Although Kranti Associates arose in the consumer-and-administrative context, it gathers the threads of Swaran Lata Ghosh, Balraj Taneja, Santosh Hazari and Anil Rai into one principle that governs civil judgment writing: a judgment is the reasoning, not the result. Hold that principle firmly and the statutory requirements cease to feel like a checklist and start to feel like common sense. The remaining chapters in this series build on this foundation, taking you from the structure of a civil judgment through each component part. But the bedrock is here: hear the case (Section 33), pronounce in open court (Order XX Rule 1), state the case, the points, the decision and the reasons (Rule 4), find on every issue (Rule 5), and observe the local form (the High Court Rules).
Frequently asked questions
What is the statutory source of a trial court's duty to write a civil judgment?
Section 33 CPC provides that the court, after the case has been heard, shall pronounce judgment, and on such judgment a decree shall follow. The duty is mandatory. Order XX then prescribes when the judgment is pronounced (Rule 1) and what it must contain (Rules 4 and 5), while the High Court Rules supply the local form.
What must a civil judgment contain under Order XX Rule 4?
A judgment of a court other than a Small Cause Court must contain four elements: a concise statement of the case, the points for determination, the decision thereon, and the reasons for that decision. Small Cause Court judgments need contain only the points for determination and the decision. The Supreme Court enforced these requirements in Balraj Taneja v. Sunil Madan, AIR 1999 SC 3381.
Can a judge simply write 'Suit decreed' or 'Suit dismissed'?
No. In Balraj Taneja v. Sunil Madan, AIR 1999 SC 3381, the Supreme Court held that a judge cannot merely record the result; the whole process of reasoning must be set out. Earlier, in Swaran Lata Ghosh v. Harendra Kumar Banerjee, AIR 1969 SC 1167, a decree passed without a reasoned judgment after a full trial was held to be a serious failure of the judicial process.
When is a judgment legally 'pronounced'?
A judgment becomes operative only on its formal pronouncement or delivery in open court, not when it is written or signed in chambers. In Surendra Singh v. State of Uttar Pradesh, AIR 1954 SC 194, where one of two signing judges died before delivery, the Supreme Court held there was no valid judgment, because pronouncement in open court is the moment the decision takes effect.
Does Order XX require a finding on every issue?
Yes. Order XX Rule 5 requires the court, in suits where issues have been framed, to state its finding with reasons on each separate issue, unless a finding on one or more issues is sufficient to dispose of the suit. Recording findings on all issues prevents a remand if the appellate court differs on the decisive issue.
Is there a time limit for pronouncing a civil judgment?

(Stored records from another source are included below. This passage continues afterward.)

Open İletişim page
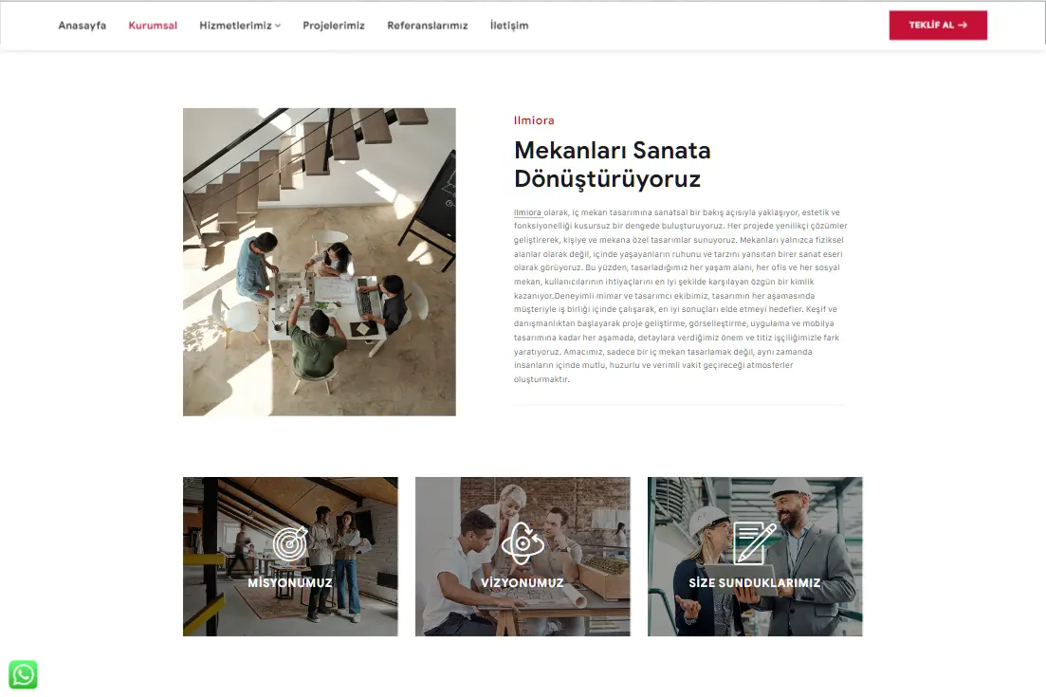The height and width of the screenshot is (697, 1046). pos(509,26)
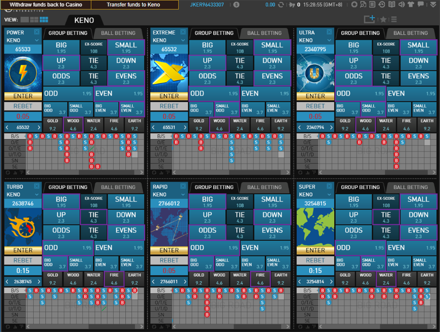The width and height of the screenshot is (440, 332).
Task: Switch to the single-panel view
Action: click(x=24, y=20)
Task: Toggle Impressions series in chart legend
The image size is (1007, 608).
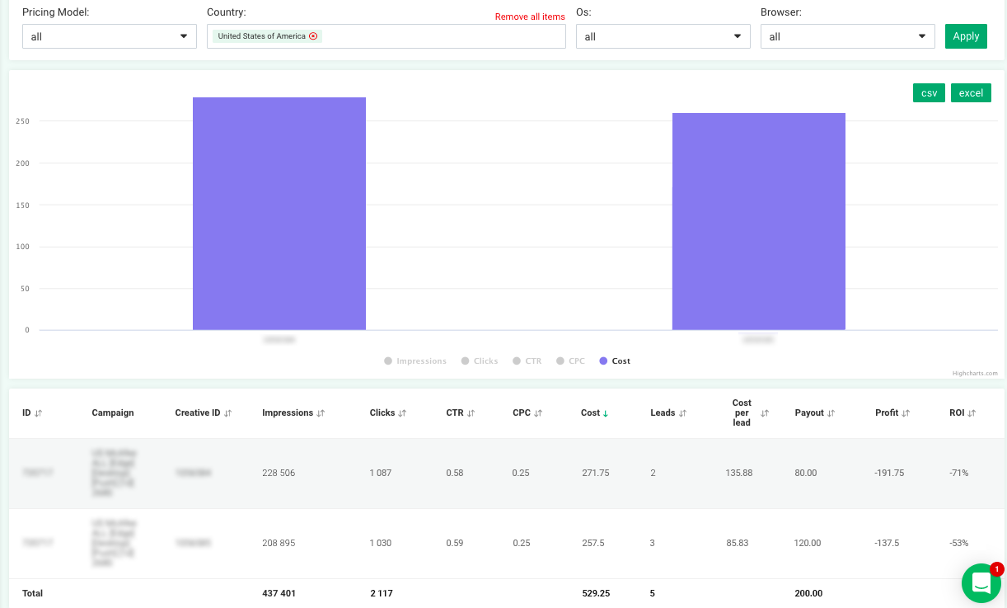Action: [415, 361]
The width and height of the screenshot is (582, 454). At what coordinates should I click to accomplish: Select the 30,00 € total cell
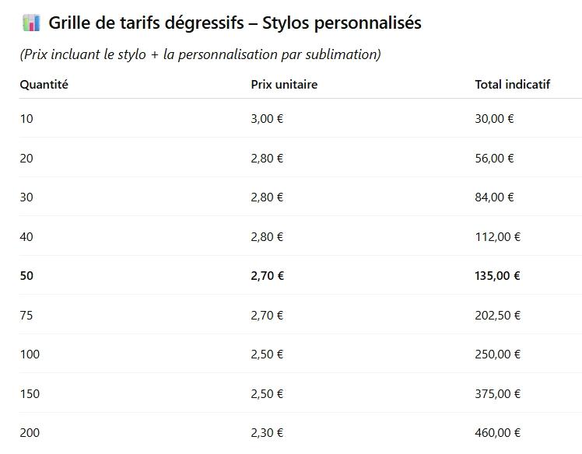pos(494,119)
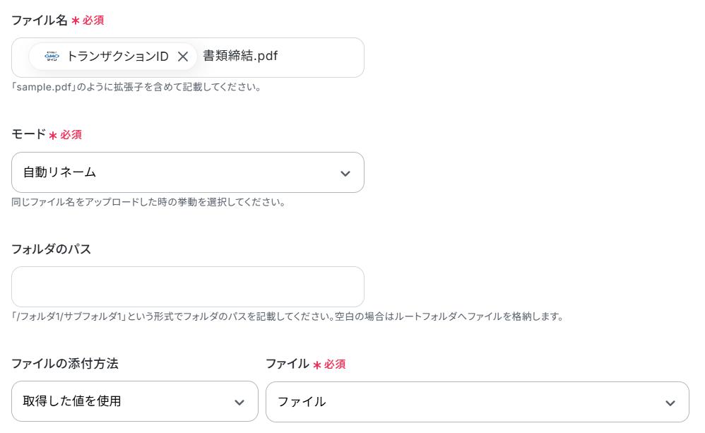Click chevron icon of ファイルの添付方法 selector
The width and height of the screenshot is (705, 433).
click(239, 402)
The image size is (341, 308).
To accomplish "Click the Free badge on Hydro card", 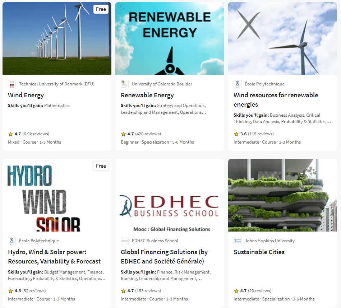I will [x=101, y=166].
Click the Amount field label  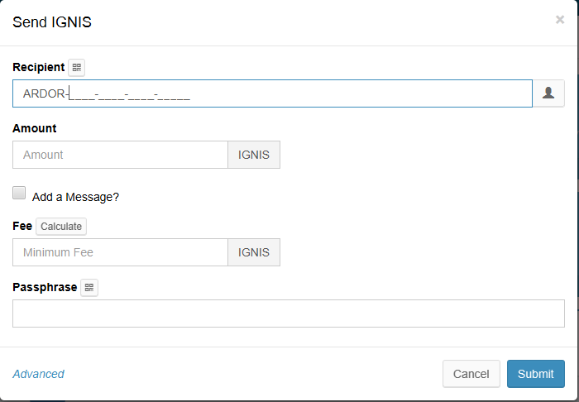point(35,128)
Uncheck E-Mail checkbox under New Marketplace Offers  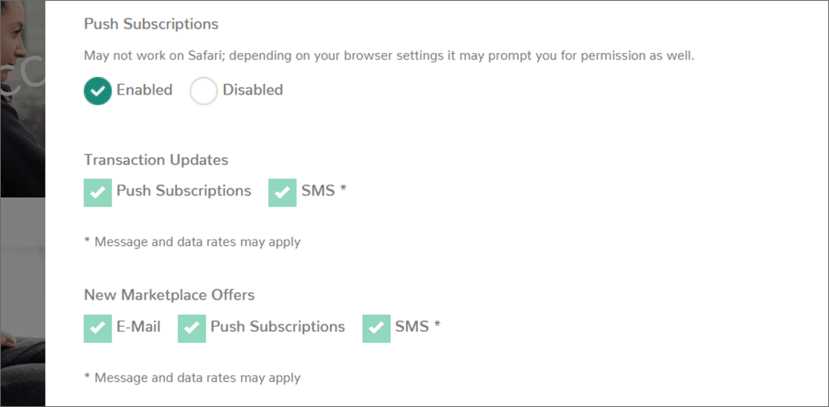coord(98,328)
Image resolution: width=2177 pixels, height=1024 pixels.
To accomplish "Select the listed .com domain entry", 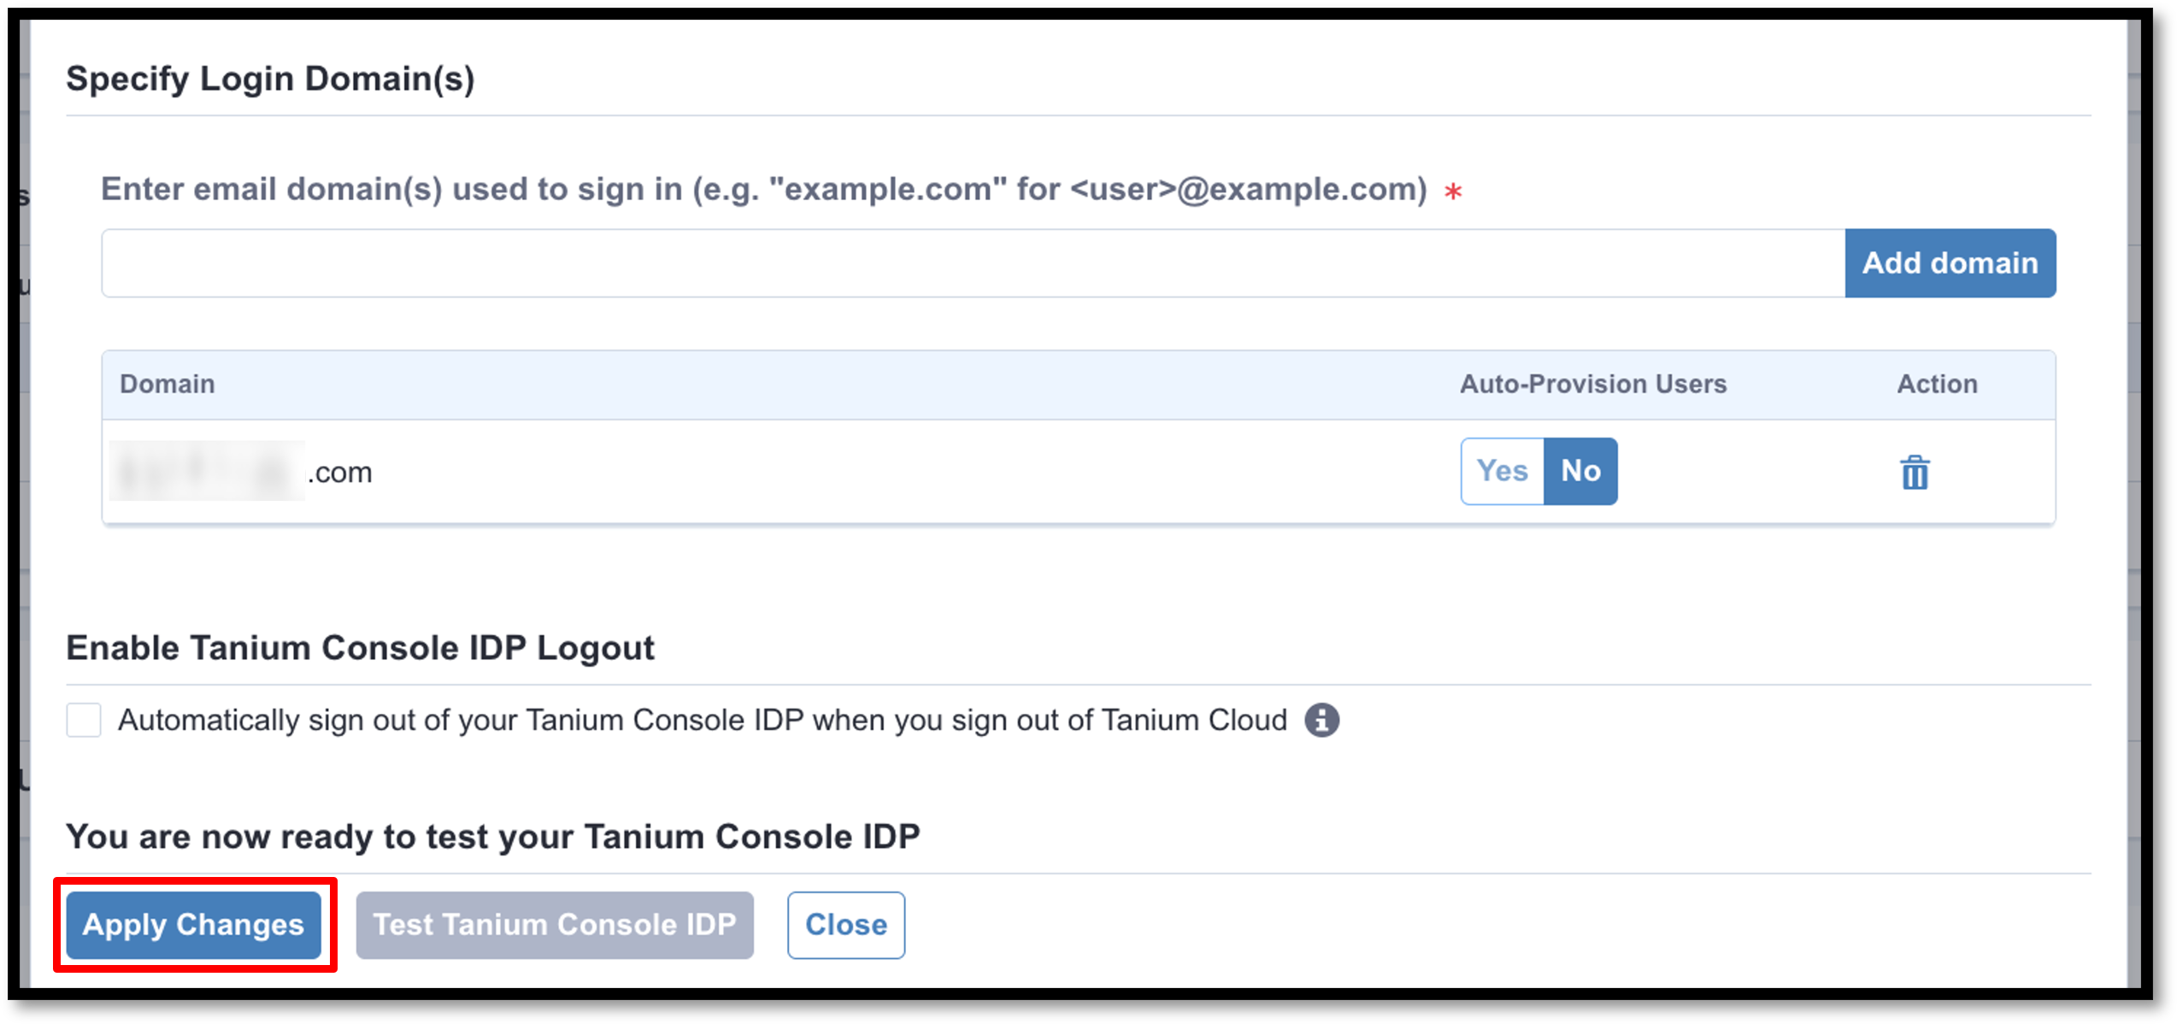I will [x=242, y=472].
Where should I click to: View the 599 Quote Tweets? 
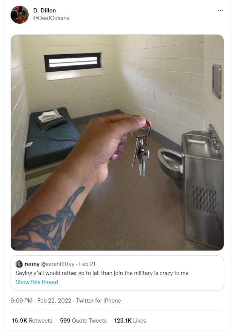tap(83, 321)
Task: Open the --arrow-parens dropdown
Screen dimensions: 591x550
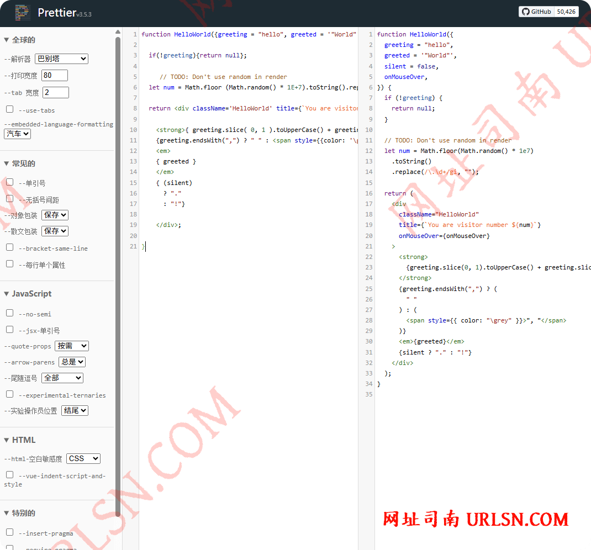Action: (x=72, y=362)
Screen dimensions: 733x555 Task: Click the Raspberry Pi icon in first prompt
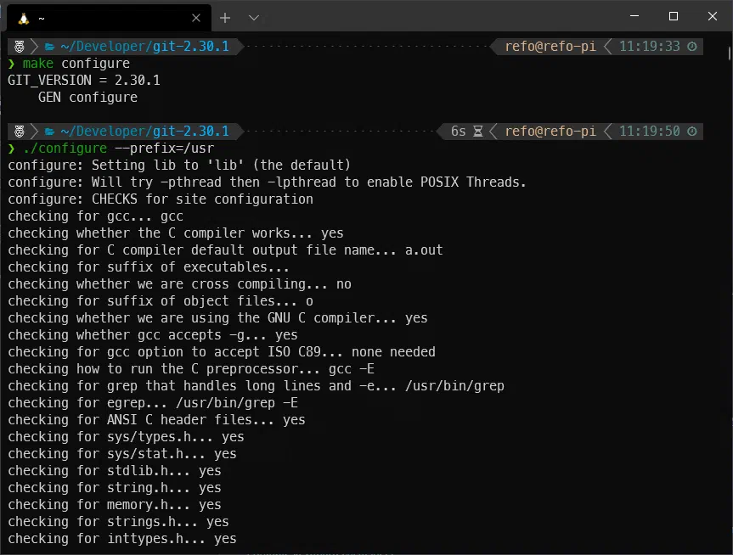point(19,47)
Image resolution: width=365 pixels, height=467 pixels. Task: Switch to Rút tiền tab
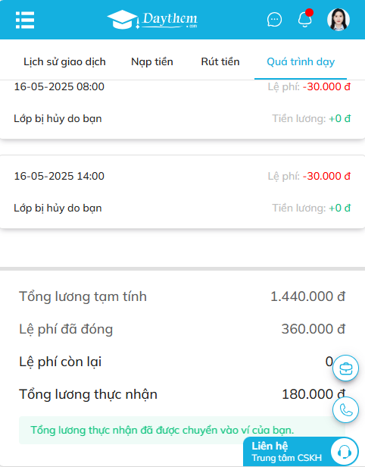coord(220,61)
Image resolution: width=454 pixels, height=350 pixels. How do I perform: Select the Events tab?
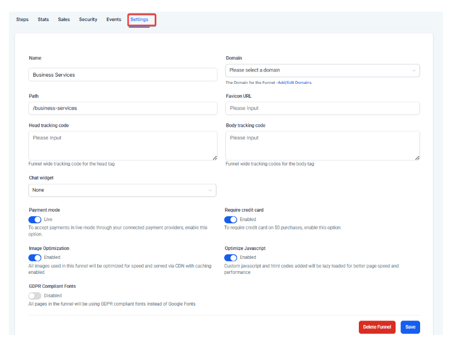tap(114, 19)
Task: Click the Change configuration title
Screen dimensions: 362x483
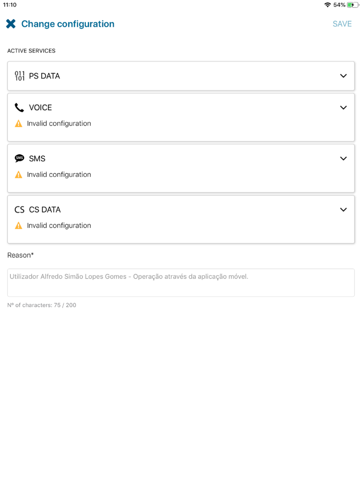Action: [67, 24]
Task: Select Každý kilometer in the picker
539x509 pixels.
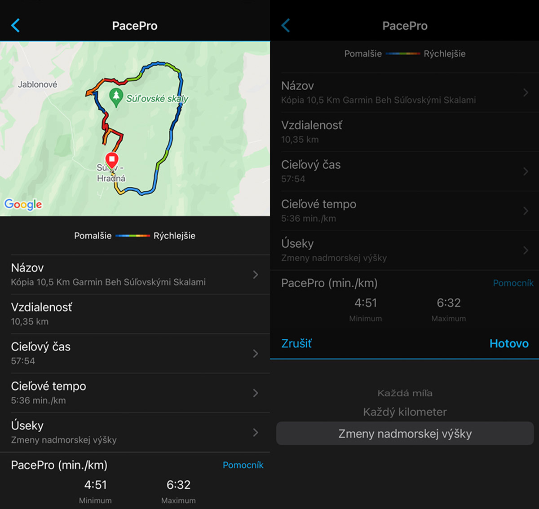Action: point(405,412)
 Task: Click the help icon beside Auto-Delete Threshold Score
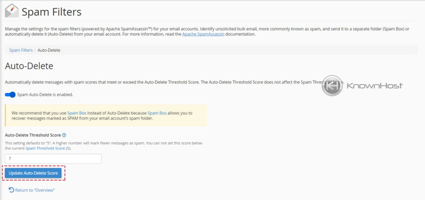[64, 135]
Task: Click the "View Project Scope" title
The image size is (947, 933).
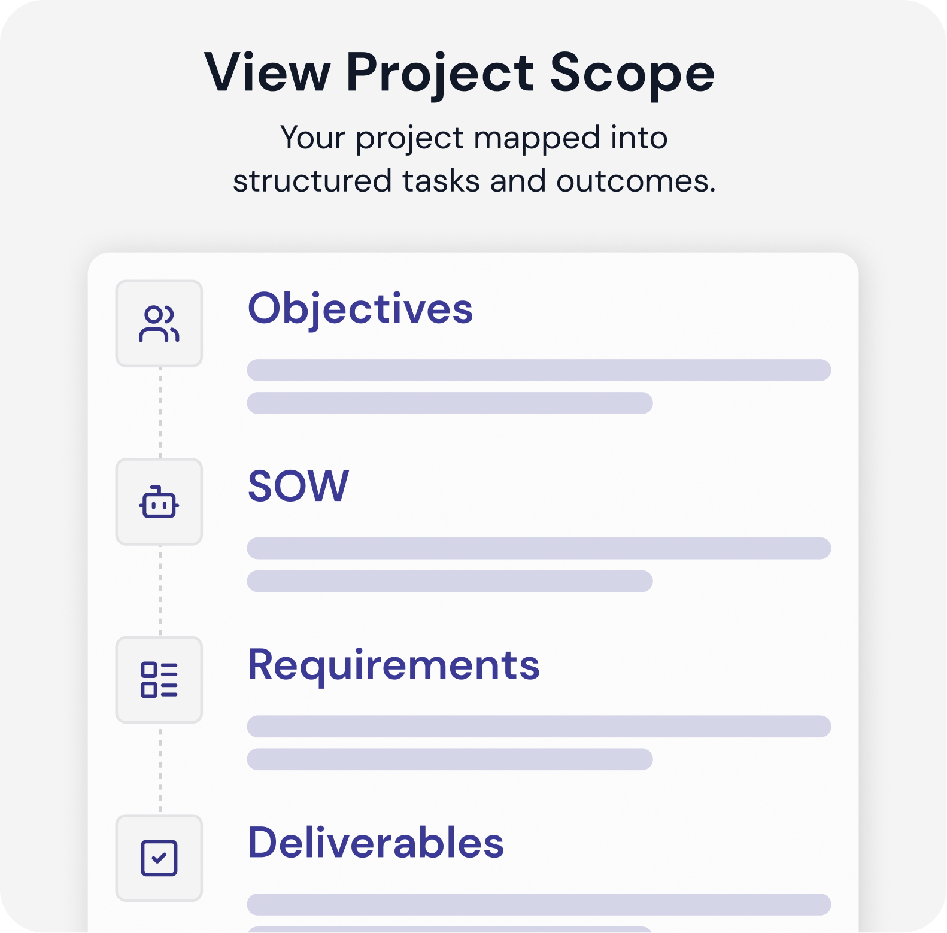Action: [x=459, y=72]
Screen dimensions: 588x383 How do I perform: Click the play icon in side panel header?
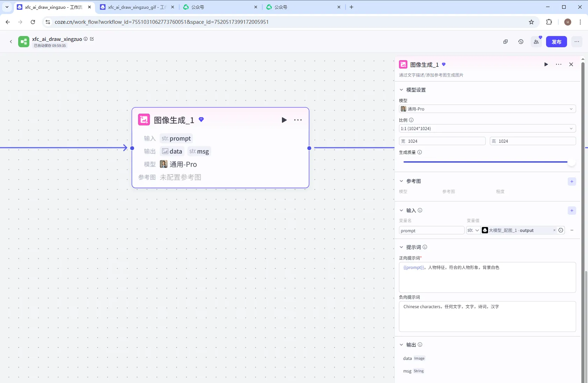point(546,64)
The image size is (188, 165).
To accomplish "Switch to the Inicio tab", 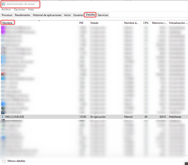I will click(x=67, y=15).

Order XX Rule 1, as amended in 2002, requires every endeavour to pronounce judgment within thirty days of the conclusion of hearing, extendable in exceptional and extraordinary circumstances to a day not ordinarily beyond sixty days. The constitutional concern with delay was emphasised in Anil Rai v. State of Bihar, (2001) 7 SCC 318, which laid down guidelines against undue delay between arguments and pronouncement.